━━ Records supplied ━━
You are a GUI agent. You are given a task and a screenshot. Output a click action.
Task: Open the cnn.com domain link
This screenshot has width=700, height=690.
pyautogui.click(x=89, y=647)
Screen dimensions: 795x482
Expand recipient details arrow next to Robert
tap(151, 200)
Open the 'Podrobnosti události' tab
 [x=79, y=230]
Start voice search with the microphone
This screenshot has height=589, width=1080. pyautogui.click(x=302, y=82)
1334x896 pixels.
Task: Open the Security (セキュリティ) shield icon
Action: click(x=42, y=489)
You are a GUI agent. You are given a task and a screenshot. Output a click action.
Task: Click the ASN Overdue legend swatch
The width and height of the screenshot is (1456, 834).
━━━
* **Task prompt**: Please render every line of the entries above as a JSON list of strings, one string per line, and leave out any blank lines.

* **Output for this task**:
[
  "You are a GUI agent. You are given a task and a screenshot. Output a click action.",
  "Task: Open the cnn.com domain link",
  "This screenshot has width=700, height=690.",
  "pyautogui.click(x=89, y=647)",
  "Screen dimensions: 795x482",
  "Expand recipient details arrow next to Robert",
  "tap(151, 200)",
  "Open the 'Podrobnosti události' tab",
  " [x=79, y=230]",
  "Start voice search with the microphone",
  "This screenshot has height=589, width=1080. pyautogui.click(x=302, y=82)",
  "1334x896 pixels.",
  "Task: Open the Security (セキュリティ) shield icon",
  "Action: click(x=42, y=489)",
  "You are a GUI agent. You are given a task and a screenshot. Output a click action.",
  "Task: Click the ASN Overdue legend swatch",
  "The width and height of the screenshot is (1456, 834)."
]